Sa mère, elle, aimait le rangement, le jardinage et tout un tas de trucs qui ennuyaient Sasha. La boutique de sa mère en faisait partie. Mais Sasha n'avait pas le choix, il devait l'aider. Elle avait besoin de lui. Ça avait toujours été comme ça, depuis que son père avait foutu le camp. Alors il ne disait rien, il gardait pour lui et il donnait des coups de main à sa mère. Que ce soit à la maison ou à la boutique.

Il écoutait les silences entre eux.

Il n'avait pas de frère, ni de sœur. Il avait des amis, ça oui, il avait un paquet de potes. Ils se connaissaient depuis la maternelle, mais Sasha n'avait jamais vraiment réussi à faire partie de cette bande atypique. Il avait toujours ressenti le besoin de s'isoler, de s'écarter de tout ça, d'être seul. Sauf avec Emi.

Il était comme ça, Sasha, un solitaire avide de découvrir le monde.

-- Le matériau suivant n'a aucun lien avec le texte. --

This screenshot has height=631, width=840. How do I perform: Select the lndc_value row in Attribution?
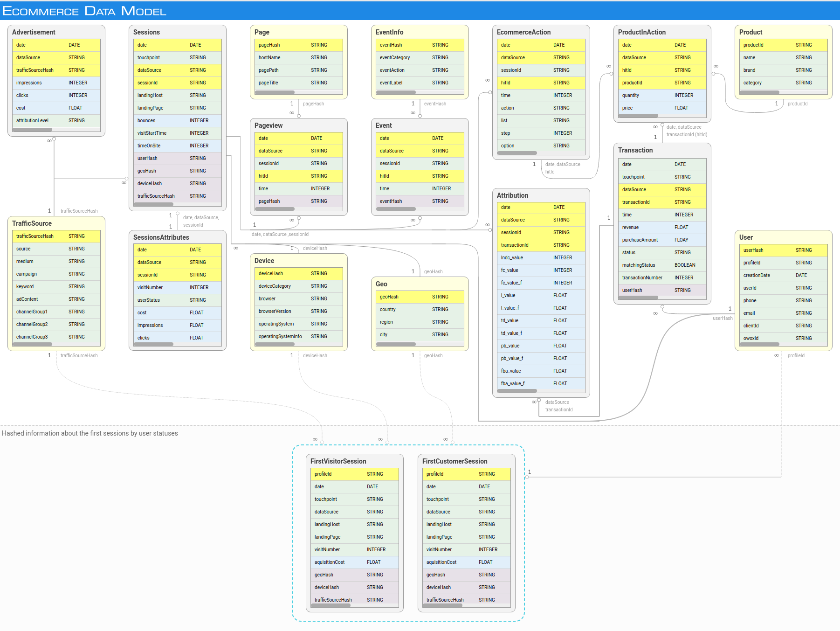(541, 258)
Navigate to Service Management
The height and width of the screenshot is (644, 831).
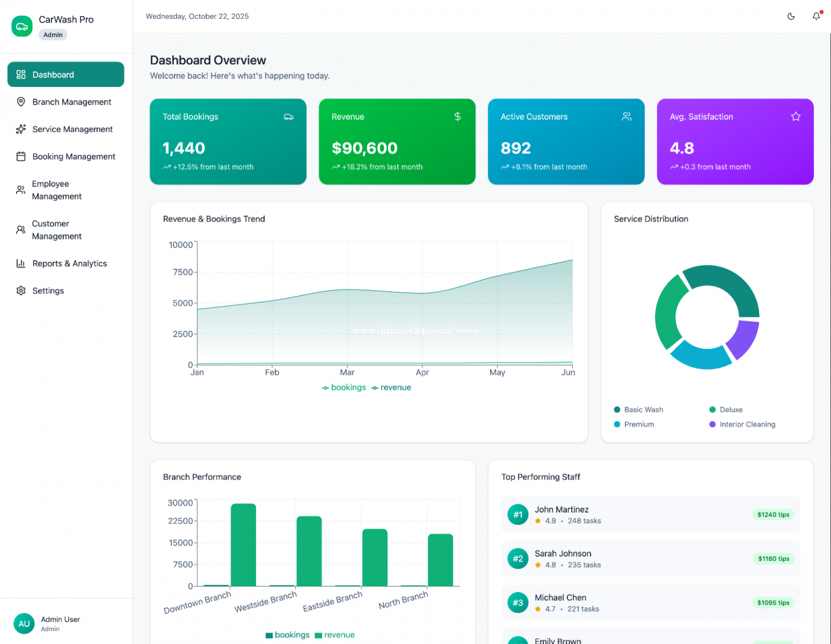point(72,130)
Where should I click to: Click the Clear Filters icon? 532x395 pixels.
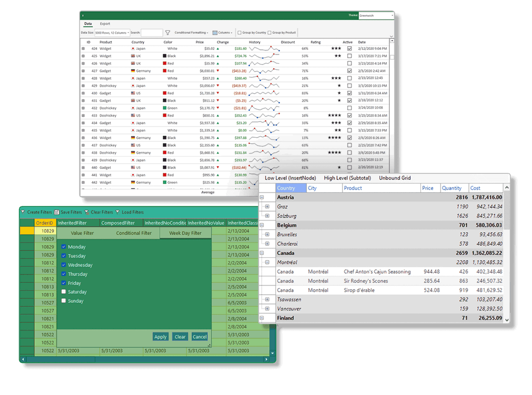pyautogui.click(x=87, y=212)
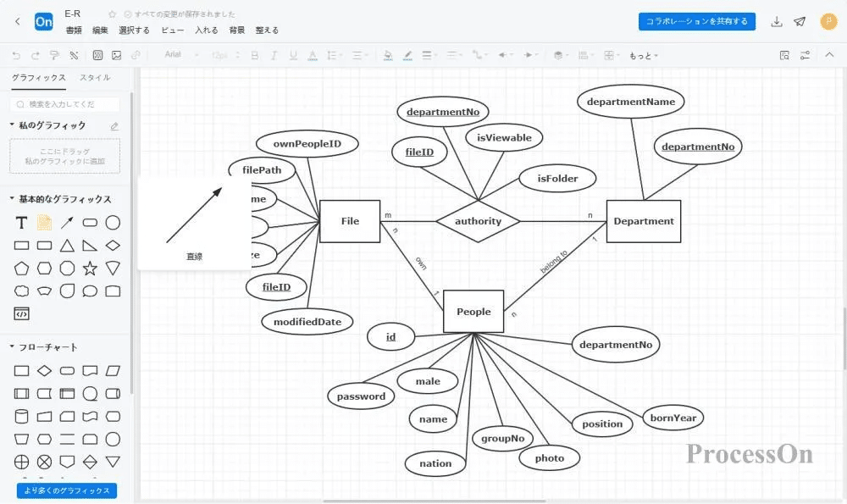
Task: Click the insert image icon
Action: tap(119, 54)
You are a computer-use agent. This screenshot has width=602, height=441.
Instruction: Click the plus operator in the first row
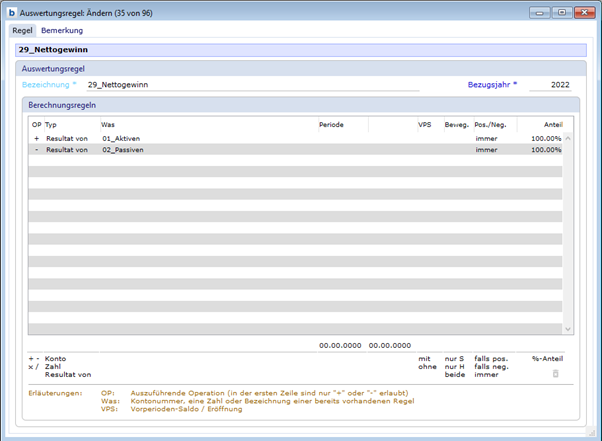click(36, 138)
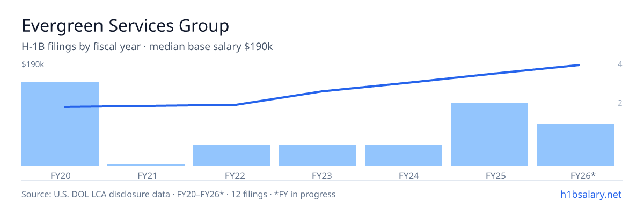Click the FY24 axis label

(x=404, y=175)
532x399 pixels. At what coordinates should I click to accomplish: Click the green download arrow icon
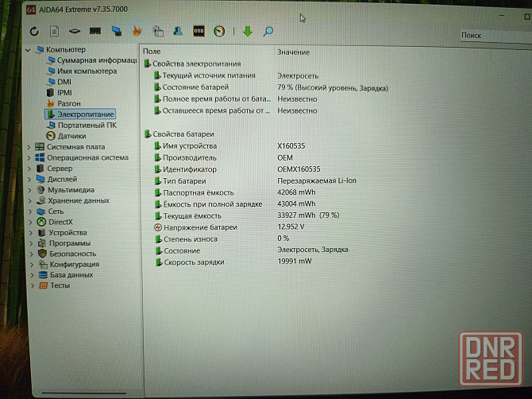point(247,32)
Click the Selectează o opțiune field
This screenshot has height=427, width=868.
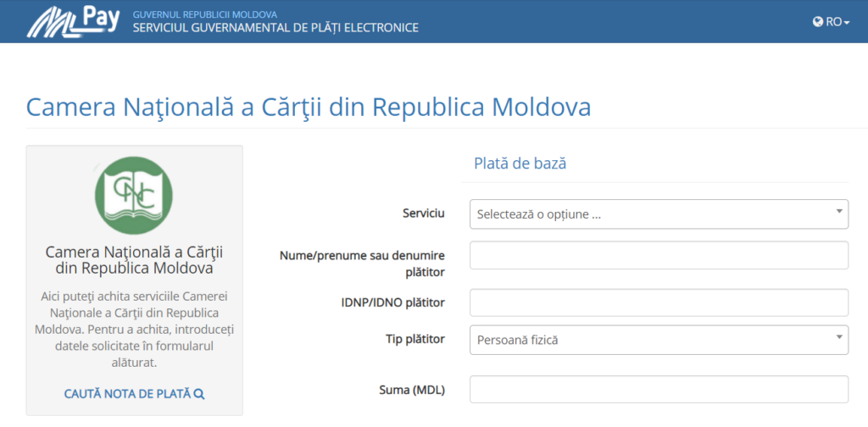(x=659, y=214)
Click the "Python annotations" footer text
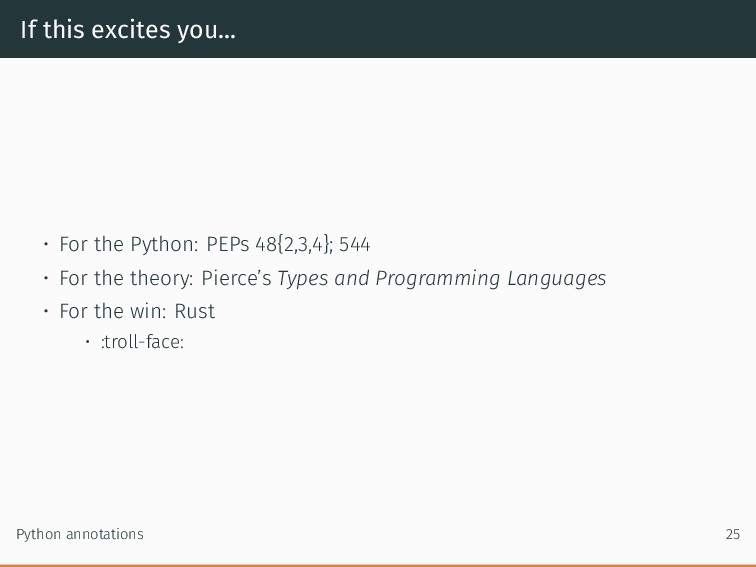 (80, 534)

Mais il ne pouvait pas, car s'il partait, sa mère se retrouverait toute seule. Et il ne pouvait se le permettre, parce que sa mère avait toujours été là pour lui. Elle avait toujours fait tout ce qui était en son pouvoir pour offrir à son fils une vie convenable. Elle n'avait pas toujours été très aimante car elle ne savait pas y faire. Mais Sasha ne lui en voulait pas, même si parfois il sentait son cœur devenir si lourd qu'il n'arrivait pas à comprendre. Il avait envie de la secouer et de lui hurler dans les oreilles « MAIS TU NE VOIS PAS QUE JE SUIS LÀ ? ». Mais il ne disait rien, il savait que cela ne servirait à rien. Et que tout ce qu'il récolterait, ce serait de passer pour un ingrat. Un mauvais fils qui demandait de l'attention alors qu'il ne manquait de rien.

Parce que c'est ce qu'on dit, n'est-ce pas ? On dit qu'on ne manque de rien lorsqu'on a un toit sur la tête, de l'argent dans le compte en banque et de la nourriture dans son assiette.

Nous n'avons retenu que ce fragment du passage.